WORK TO BE COMPLETED
Can you retype all of the records below line for line, without changing a single character?

GIVEN INFORMATION
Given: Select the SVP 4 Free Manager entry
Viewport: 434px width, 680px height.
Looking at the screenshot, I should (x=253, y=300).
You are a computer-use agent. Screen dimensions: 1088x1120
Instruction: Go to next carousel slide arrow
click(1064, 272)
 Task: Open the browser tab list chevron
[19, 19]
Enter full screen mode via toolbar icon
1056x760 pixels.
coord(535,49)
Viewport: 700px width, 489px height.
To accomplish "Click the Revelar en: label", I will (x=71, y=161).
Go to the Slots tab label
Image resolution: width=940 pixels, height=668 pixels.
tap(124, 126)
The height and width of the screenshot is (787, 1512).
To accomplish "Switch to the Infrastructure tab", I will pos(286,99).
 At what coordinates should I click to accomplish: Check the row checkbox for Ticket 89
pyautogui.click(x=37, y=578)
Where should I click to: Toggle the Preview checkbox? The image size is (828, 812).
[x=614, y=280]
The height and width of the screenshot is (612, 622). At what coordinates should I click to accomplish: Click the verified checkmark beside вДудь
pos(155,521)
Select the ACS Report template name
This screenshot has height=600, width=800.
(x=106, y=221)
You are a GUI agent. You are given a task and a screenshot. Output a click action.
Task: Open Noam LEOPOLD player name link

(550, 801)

TASK OUTPUT
Given: Select the SVP 4 Free Manager entry
Viewport: 434px width, 680px height.
Looking at the screenshot, I should (x=253, y=300).
You are a computer-use agent. Screen dimensions: 1088x1120
Instruction: Go to next carousel slide arrow
click(1064, 272)
 Task: Open the browser tab list chevron
[19, 19]
Enter full screen mode via toolbar icon
1056x760 pixels.
coord(535,49)
Viewport: 700px width, 489px height.
To accomplish "Click the Revelar en: label", I will (x=71, y=161).
Go to the Slots tab label
Image resolution: width=940 pixels, height=668 pixels.
tap(124, 126)
The height and width of the screenshot is (787, 1512).
To accomplish "Switch to the Infrastructure tab", I will pos(286,99).
 At what coordinates should I click to accomplish: Check the row checkbox for Ticket 89
pyautogui.click(x=37, y=578)
Where should I click to: Toggle the Preview checkbox? The image size is (828, 812).
[x=614, y=280]
The height and width of the screenshot is (612, 622). At what coordinates should I click to accomplish: Click the verified checkmark beside вДудь
pos(155,521)
Select the ACS Report template name
This screenshot has height=600, width=800.
(x=106, y=221)
You are a GUI agent. You are given a task and a screenshot. Output a click action.
Task: Open Noam LEOPOLD player name link

(550, 801)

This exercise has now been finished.